Y a-t-il une spécificité de l’éducation chrétienne ?
Ambroise Tournyol du Clos : L’anthropologie catholique part du principe que tout homme a été créé à l’image de Dieu, mais que cette image a été brisée par le péché originel. Pour retrouver cet état, il faut à l’homme le secours de la grâce et une liberté qui s’exerce à la fois dans la pratique des vertus et dans la vie sacramentelle.
On retrouve cette anthropologie avec une acuité particulière chez deux saints qui ont vécu dans des contextes très différents : Jean-Baptiste de La Salle au XVIIe siècle et Jean Bosco au XIXe. Pour le premier, on la voit dans sa conception de l’enfant en tant qu’être à relever.
Quand il fonde les Frères des écoles chrétiennes en 1680, il est animé par le souci de porter la grâce aux enfants des familles les plus pauvres de Reims, frappés par la déchéance économique et morale. C’est une œuvre de salut. Le même effort se retrouve chez Jean Bosco mais dans un contexte complètement différent, celui de la banlieue de Turin au milieu du XIXe siècle. Ordonné prêtre en 1841, il est bouleversé par la rencontre de jeunes délinquants qui appartiennent à la jeunesse désœuvrée des quartiers de la ville. En s’occupant de cette délinquance dont les enfants volent et commettent le mal, Don Bosco, lui aussi, est clairement animé par le désir du salut de leurs âmes. C’est pour cette raison qu’il fonde l’Oratoire, à la fin des années 1840 en Italie.
Vous mettez pourtant en avant l’organisation comme vertu principale d’un éducateur…
On pourrait nourrir une vision un peu romantique de l’éducateur chrétien, comme celui qui ne se consacre qu’au catéchisme, par exemple. Mais, en réalité, je crois que l’Esprit Saint a besoin d’un talent particulier dans toutes les œuvres éducatives : celui de l’organisation, qui permet la mise en œuvre d’une institution.
Saint Jean-Baptiste de La Salle, qui a été proclamé « Patron de tous les éducateurs de l’enfance et de la jeunesse » par Pie XII, en 1950, a finalement très peu enseigné. En revanche, il s’est ingénié à fixer des règles. Dans Conduite des écoles chrétiennes, un de ses ouvrages qui organise les Frères des écoles chrétiennes, il va jusqu’à prévoir l’ordonnancement des salles de classe avec une précision étonnante : la pièce doit être de 40 m², elle doit être lumineuse et aérée, avec des fenêtres pas trop basses pour que les passants ne regardent pas à l’intérieur afin de ne pas distraire les enfants. Il faut installer les élèves les plus avancés sur les côtés parce qu’ils sont plus autonomes et ceux qui sont moins avancés au milieu pour pouvoir les soutenir davantage…
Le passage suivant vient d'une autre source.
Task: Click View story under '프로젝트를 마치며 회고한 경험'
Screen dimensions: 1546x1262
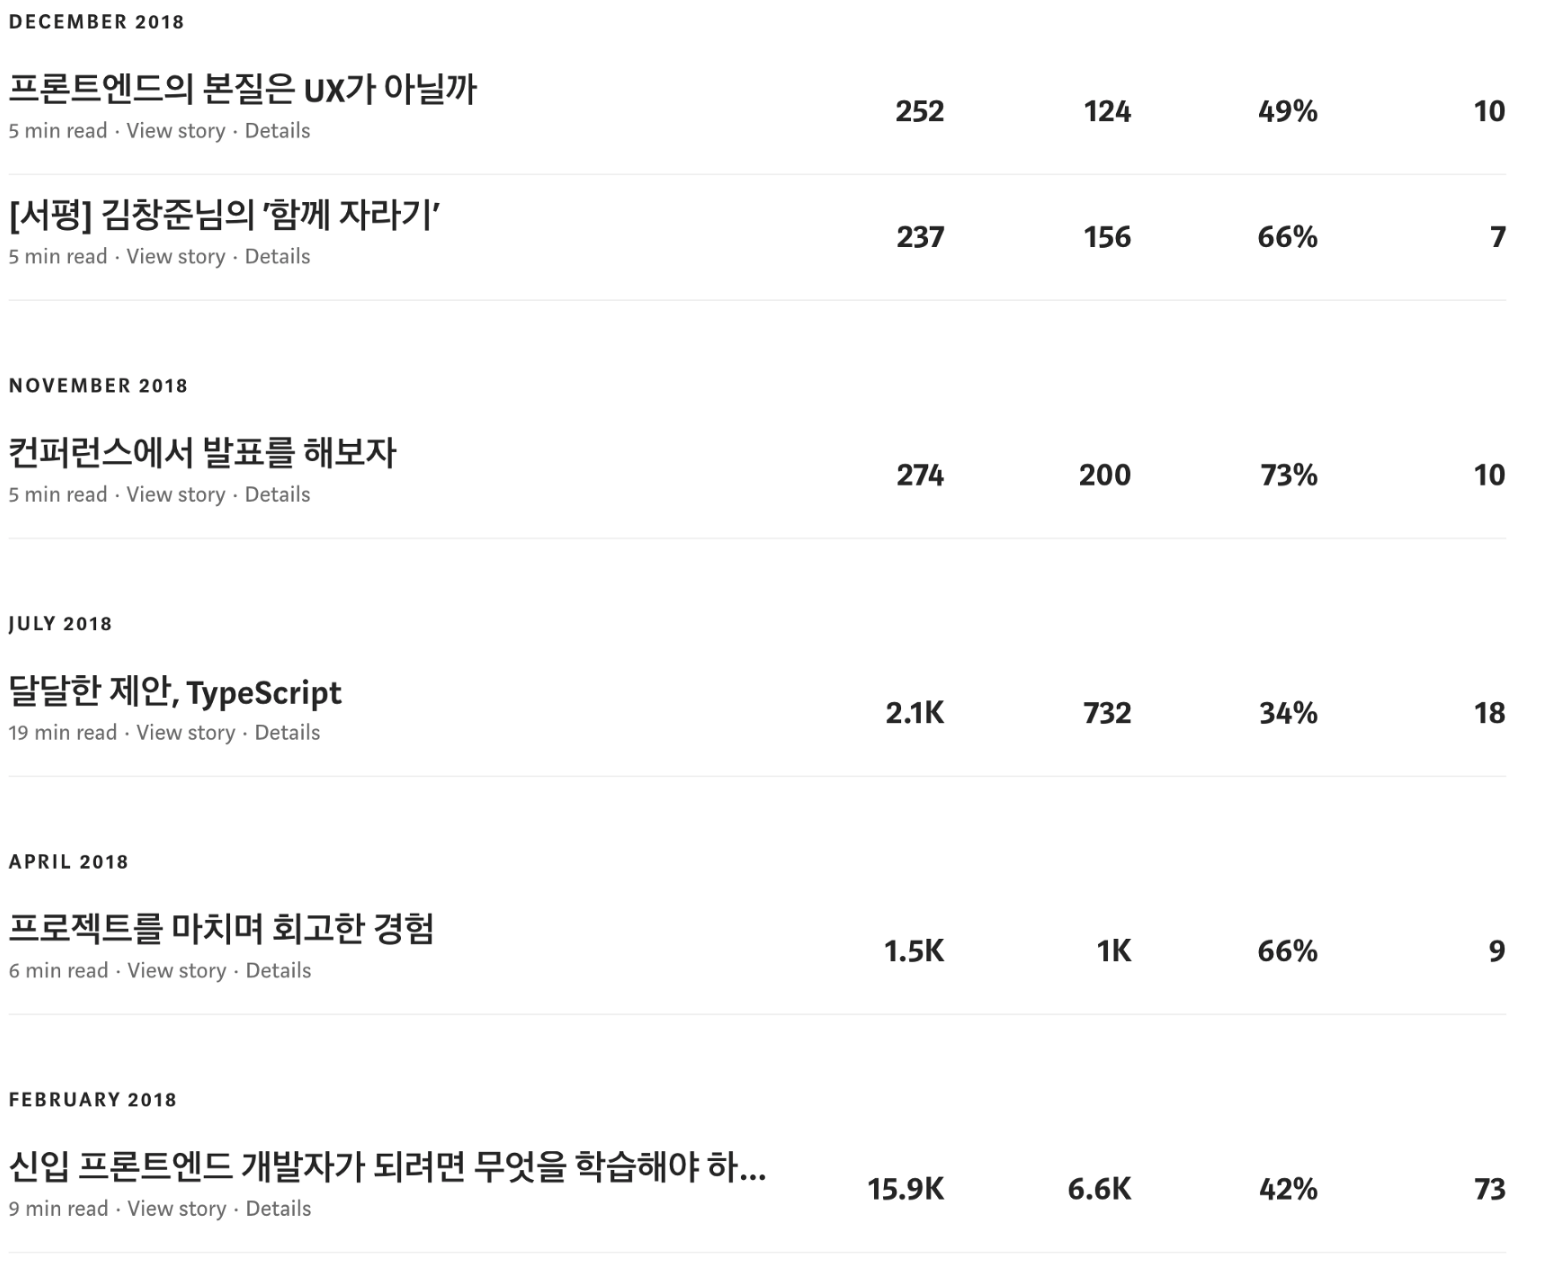Action: 177,971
Bien sûr, il n’oublie pas d’installer le maître en chaire et de disposer, bien en évidence, un crucifix, une image de la Vierge et une de saint Joseph, une des figures tutélaires de l’enseignement.
Quelle est la nature de la relation entre l’éducateur et les enfants ?
Tous les éducateurs chrétiens le savent : la qualité de la relation humaine est l’enjeu majeur des écoles chrétiennes. Don Bosco fonde les salésiens en s’inspirant de l’héritage de saint François de Sales, qui avait déployé avec ses différents correspondants et ceux qu’il guidait un talent de la relation très particulier. Son sens du discernement des esprits, des cœurs, lui a permis d’accompagner sainte Jeanne de Chantal, avec qui il fonde l’ordre des visitandines. Don Bosco reprend cette intuition en lui donnant, en italien, un terme particulier : la famigliarità. On pourrait commettre un contresens si on le traduisait trop vite par « familiarité ». Il faut plutôt y entendre « l’esprit de famille ».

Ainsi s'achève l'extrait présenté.